>> START Text provided
# Handicap allowances



## kirkfell (Mar 31, 2007)

Recently played in club comp, my partners handicap is +1.
The allowance was 7/8th
My questions are.
what should he have played off
Can someone explain the formula etc for working it out, ie what if it was 3/4 etc
many thanks
jm


----------



## 300Yards (Jan 23, 2007)

I found this si one of my ebooks: All golf clubs are required to publish a HANDICAP STROKE TABLE, indicating the order of holes at which handicap strokes are to be given or received. This always appears on the course scorecard under the heading stroke index. This is a list of numbers from 1 to 18 where handicap strokes are taken. The lower numbers indicate a higher degree of difficulty, hence a person receiving, for example, 9 strokes, either in a handicap competition or from a playing opponent, would receive an extra stroke at each of the holes with a Stroke Index from 1 to 9 inclusive.
The 'degree of difficulty' is a relative term, as the Club Committee is requested to observe a number of recommendations when setting the stroke index – such as 'balancing' the numbers between the two 'nines' of an 18-hole course. This is especially noticeable if you visit a course which has 3 or more 'nines' which can be played in different combinations – allowance must be made for the balancing and other factors, when wondering why a hole played much easier (or harder!) than its stroke index would indicate. One thing you can guarantee – the stroke index 1 hole has been given that status for a very good reason!
>> END Text provided
Stated exercise:
Pick up the golf handicap thread after its last sentence and carry it forward. The data that follows is not needed for anything asked here.
>> START Dataset excerpt
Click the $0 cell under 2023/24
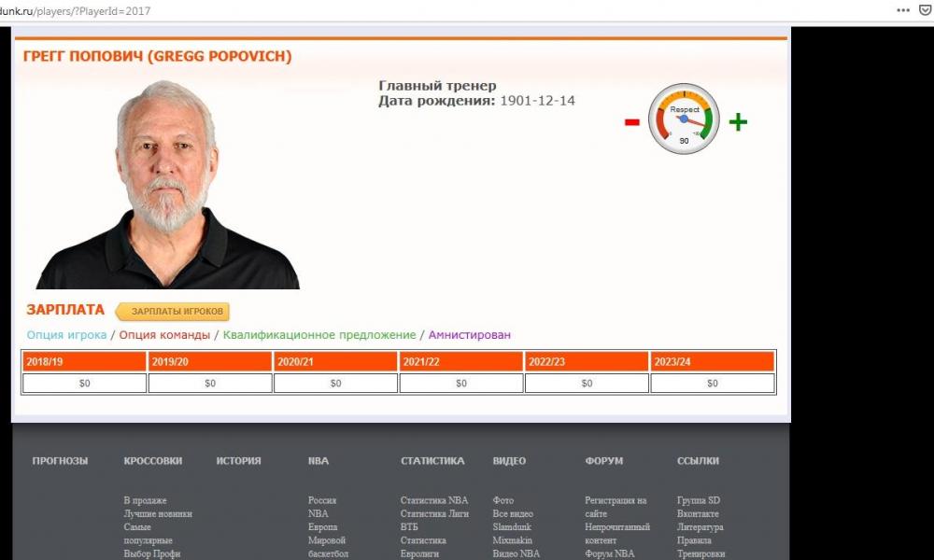Screen dimensions: 934x560 pyautogui.click(x=713, y=384)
>> END Dataset excerpt
Exercise result:
I hope that helps you some..I never did fully understand the handicap sysyem.which is why I have my club calculate it for me. Just ask your club what he sohuld play form..if they do that.


----------



## Fourputt (Nov 18, 2006)

kirkfell said:


> Recently played in club comp, my partners handicap is +1.
> The allowance was 7/8th
> My questions are.
> what should he have played off
> ...


Saying he's a +1 isn't a lot of help. Is that course handicap or handicap index? 

But, IMO, 7/8 of 1 is 7/8 (.875) still rounds off to 1. 3/4 of 1 is 3/4 (.750).... rounds off to 1. :dunno:


----------



## 300Yards (Jan 23, 2007)

That's kinds what I though too..that's what I round mine off too..Why do we have to that anyway?


----------



## jump15vc (Jul 30, 2006)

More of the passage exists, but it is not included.